### What you will do:
Scan the entries below and give the number of lines containing "computer", with no accompanying words.

### Data under study:
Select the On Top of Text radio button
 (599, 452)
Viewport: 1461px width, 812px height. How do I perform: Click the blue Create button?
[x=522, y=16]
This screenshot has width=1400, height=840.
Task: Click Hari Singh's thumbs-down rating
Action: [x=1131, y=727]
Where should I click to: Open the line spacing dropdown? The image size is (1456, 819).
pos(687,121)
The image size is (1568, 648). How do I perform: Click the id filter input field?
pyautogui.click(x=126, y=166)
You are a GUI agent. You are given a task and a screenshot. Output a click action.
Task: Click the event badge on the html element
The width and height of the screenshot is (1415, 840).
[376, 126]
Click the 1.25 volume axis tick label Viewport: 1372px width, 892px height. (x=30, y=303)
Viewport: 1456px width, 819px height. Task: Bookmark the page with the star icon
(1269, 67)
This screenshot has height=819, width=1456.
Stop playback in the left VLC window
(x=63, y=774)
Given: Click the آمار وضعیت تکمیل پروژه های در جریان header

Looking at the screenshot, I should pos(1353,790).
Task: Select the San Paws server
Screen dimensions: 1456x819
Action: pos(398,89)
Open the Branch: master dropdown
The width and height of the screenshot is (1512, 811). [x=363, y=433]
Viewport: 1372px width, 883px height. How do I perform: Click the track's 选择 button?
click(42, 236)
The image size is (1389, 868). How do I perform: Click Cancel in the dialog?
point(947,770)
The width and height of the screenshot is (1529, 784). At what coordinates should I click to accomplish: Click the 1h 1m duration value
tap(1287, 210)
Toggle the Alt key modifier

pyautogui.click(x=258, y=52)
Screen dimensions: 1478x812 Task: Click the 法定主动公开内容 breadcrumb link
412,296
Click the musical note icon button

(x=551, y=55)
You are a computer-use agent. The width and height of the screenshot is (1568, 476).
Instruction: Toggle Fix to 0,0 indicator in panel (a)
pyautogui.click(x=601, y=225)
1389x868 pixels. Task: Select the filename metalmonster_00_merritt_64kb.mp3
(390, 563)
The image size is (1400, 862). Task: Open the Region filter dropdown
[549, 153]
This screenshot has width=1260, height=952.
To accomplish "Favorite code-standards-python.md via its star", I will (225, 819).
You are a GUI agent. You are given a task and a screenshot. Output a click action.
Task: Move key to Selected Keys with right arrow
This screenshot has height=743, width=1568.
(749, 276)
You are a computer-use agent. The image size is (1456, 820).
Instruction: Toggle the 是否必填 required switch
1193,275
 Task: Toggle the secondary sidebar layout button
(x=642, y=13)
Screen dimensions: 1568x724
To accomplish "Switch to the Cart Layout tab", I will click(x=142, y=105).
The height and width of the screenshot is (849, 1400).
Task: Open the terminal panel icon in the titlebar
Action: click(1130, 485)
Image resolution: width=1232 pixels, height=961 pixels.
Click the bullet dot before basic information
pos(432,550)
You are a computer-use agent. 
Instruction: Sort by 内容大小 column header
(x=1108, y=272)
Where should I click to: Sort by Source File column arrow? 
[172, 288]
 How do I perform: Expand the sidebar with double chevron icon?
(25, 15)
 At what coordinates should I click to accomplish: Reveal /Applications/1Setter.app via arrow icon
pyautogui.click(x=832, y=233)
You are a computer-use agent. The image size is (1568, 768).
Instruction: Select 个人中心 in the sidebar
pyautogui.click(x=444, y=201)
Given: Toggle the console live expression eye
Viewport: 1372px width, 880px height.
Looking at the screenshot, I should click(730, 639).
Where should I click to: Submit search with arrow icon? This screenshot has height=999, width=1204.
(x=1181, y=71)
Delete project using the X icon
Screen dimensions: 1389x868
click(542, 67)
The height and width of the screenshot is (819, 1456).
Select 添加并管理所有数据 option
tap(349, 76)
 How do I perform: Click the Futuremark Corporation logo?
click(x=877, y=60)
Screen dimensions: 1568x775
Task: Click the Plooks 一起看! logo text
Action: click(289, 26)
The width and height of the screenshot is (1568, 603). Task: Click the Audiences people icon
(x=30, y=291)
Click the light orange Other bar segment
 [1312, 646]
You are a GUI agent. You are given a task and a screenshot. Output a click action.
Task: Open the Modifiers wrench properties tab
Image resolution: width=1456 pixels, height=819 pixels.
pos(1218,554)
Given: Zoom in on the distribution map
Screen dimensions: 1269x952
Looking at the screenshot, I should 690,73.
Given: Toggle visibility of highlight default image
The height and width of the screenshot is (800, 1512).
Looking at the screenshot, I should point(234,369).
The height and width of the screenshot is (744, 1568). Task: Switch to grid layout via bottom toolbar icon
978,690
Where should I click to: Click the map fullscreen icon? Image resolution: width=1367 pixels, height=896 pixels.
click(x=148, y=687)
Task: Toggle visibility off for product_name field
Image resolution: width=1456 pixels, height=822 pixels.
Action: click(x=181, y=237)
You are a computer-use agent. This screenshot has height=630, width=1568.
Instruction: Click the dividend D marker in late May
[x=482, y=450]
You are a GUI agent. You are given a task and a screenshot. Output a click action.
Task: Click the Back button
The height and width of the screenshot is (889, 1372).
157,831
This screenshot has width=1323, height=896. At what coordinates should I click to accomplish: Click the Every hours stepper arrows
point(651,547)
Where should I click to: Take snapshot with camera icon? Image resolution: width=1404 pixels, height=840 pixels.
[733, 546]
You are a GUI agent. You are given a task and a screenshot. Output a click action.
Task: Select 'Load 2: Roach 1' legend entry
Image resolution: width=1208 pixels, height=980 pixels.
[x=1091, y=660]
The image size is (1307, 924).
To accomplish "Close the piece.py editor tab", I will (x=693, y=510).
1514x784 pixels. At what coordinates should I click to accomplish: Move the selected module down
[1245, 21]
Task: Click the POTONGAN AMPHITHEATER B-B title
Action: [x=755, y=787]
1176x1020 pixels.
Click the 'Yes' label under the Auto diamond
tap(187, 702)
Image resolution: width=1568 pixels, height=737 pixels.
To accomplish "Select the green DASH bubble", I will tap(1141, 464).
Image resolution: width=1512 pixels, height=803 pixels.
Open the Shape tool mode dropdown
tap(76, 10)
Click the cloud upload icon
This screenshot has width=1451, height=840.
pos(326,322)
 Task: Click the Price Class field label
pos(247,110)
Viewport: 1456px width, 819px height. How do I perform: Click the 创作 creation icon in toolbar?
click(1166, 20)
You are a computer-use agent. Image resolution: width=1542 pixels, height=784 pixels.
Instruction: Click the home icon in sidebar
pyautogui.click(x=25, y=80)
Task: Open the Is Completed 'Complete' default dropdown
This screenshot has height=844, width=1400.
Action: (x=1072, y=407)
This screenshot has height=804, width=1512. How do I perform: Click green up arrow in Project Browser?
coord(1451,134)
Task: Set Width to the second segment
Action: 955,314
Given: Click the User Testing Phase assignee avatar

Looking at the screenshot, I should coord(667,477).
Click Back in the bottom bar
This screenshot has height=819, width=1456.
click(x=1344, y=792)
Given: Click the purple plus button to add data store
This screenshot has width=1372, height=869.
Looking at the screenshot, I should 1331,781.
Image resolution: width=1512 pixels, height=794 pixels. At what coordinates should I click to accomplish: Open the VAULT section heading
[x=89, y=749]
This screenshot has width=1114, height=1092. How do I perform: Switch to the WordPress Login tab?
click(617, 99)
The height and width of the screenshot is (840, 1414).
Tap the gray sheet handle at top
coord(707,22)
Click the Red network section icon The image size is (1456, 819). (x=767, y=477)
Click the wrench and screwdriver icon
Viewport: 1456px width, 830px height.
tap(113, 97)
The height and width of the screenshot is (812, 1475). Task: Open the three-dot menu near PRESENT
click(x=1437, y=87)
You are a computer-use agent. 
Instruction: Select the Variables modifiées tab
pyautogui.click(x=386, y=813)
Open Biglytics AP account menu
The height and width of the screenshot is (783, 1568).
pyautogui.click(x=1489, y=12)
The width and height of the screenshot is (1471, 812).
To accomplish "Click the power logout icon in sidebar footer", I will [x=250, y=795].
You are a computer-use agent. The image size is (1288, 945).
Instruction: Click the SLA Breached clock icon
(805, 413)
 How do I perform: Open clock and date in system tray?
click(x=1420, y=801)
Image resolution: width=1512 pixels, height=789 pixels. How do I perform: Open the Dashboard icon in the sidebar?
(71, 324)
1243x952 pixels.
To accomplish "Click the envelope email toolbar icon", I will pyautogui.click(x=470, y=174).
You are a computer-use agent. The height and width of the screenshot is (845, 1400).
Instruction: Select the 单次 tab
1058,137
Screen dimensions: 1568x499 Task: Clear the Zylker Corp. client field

### Solution:
9